Coinbase is looking into this glut of new tokens — some of which, it must be said, are fairly questionable as projects let alone operating with uncertain legal status — at a time when the market is down significantly from its peak in January, both in terms of trading volume and market valuations.

In recent weeks, sources at a number of top exchanges have told TechCrunch that trading-related revenues are down as much as 50 percent over recent months and, while the numbers for Coinbase aren’t clear, there’s no doubt that its revenue is taking a big hit during this ‘crypto winter.’ That makes it easy to argue that Coinbase is widening its selection to increase potential volumes and, in turn, its revenue — particularly since it just raised $300 million from investors at a massive $8 billion valuation.

Coinbase defenders, however, will argue that a greater selection has long been the plan.

Ignoring the reasons, that’s certainly true. It is well known that the company wants to massively increase the number of cryptocurrencies that it supports.

CEO Brian Armstrong said as much as our TechCrunch Disrupt event in San Francisco in October, where he sketched out the company’s plan to be the New York Stock Exchange of crypto.

“It makes sense that any company out there who has a cap table… should have their own token. Every open source project, every charity, potentially every fund or these new types of decentralized organizations [and] apps, they’re all going to have their own tokens. We want to be the bridge all over the world where people come and they take fiat currency and they can get it into these different cryptocurrencies,” he said during an on-stage interview at the event.

That tokenized future could see Coinbase host hundreds of tokens within “years” and even potentially “millions” in the future, according to Armstrong.

The company has done a lot of the groundwork to make that happen.

Coinbase bought a securities dealer earlier this year and it has taken regulatory strides to list tokenized securities in the U.S, albeit with some confusion. In addition, its VC arm has backed a startup that helps create ‘digital security tokens’ and the exchange introduced a new listing process which could potentially include a listing fee in exchange for necessary legal work.
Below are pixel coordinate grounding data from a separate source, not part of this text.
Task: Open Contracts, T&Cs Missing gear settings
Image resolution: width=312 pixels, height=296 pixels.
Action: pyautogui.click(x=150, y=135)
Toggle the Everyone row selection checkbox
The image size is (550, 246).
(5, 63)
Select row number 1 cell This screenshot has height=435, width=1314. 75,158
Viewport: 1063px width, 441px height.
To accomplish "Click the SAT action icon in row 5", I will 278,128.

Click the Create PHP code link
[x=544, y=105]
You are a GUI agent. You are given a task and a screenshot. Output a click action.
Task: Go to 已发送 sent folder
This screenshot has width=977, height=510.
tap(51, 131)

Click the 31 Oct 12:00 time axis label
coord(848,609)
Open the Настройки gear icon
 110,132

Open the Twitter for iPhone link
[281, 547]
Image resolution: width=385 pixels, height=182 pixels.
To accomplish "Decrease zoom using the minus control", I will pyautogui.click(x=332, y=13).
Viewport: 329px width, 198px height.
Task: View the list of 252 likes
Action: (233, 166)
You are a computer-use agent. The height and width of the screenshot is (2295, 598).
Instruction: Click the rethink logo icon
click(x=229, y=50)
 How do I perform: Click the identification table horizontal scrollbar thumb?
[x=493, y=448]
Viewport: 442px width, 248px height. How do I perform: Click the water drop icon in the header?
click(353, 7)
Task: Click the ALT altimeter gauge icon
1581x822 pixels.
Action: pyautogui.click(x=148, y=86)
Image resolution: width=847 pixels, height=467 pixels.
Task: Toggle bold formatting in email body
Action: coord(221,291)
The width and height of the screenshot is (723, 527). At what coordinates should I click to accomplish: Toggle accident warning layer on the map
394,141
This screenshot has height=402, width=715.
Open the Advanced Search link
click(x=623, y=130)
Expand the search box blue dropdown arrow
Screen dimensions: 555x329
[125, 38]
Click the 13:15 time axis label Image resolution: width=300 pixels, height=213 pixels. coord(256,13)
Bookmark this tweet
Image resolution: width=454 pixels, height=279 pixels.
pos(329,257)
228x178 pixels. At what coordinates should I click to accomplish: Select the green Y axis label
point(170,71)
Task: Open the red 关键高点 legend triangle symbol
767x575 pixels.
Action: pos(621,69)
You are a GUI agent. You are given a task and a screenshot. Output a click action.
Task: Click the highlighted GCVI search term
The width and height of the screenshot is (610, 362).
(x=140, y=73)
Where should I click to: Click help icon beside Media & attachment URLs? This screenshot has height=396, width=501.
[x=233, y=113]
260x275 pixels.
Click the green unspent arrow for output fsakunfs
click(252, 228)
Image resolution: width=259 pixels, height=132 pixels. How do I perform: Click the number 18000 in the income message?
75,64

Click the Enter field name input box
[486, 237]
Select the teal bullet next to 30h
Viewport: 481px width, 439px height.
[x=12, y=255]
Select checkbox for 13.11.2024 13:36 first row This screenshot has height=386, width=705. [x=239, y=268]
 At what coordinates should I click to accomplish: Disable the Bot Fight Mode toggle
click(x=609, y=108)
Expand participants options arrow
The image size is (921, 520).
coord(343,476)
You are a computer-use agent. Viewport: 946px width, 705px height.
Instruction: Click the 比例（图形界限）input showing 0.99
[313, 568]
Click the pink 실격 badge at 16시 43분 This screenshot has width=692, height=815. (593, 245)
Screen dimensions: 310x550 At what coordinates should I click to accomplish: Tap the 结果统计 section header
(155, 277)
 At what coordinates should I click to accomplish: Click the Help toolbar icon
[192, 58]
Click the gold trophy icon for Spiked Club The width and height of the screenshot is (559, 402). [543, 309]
These 30 new (potential) assets might not be the digital security tokens that Coinbase is moving to add, but the fact that the exchange is exploring so many new assets in one go shows how much wider the company’s vision is now.

The crypto community has already reacted strongly to this deluge of new assets. As you might expect, it is a mix of naive optimism from those invested in ‘under-performing’ projects (shitcoins) who think a Coinbase listing could turn everything around, and criticism from crypto watchers who voiced concern that Coinbase is throwing its prestige and support behind less-than-deserving cryptocurrencies.

Note: The author owns a small amount of cryptocurrency. Enough to gain an understanding, not enough to change a life.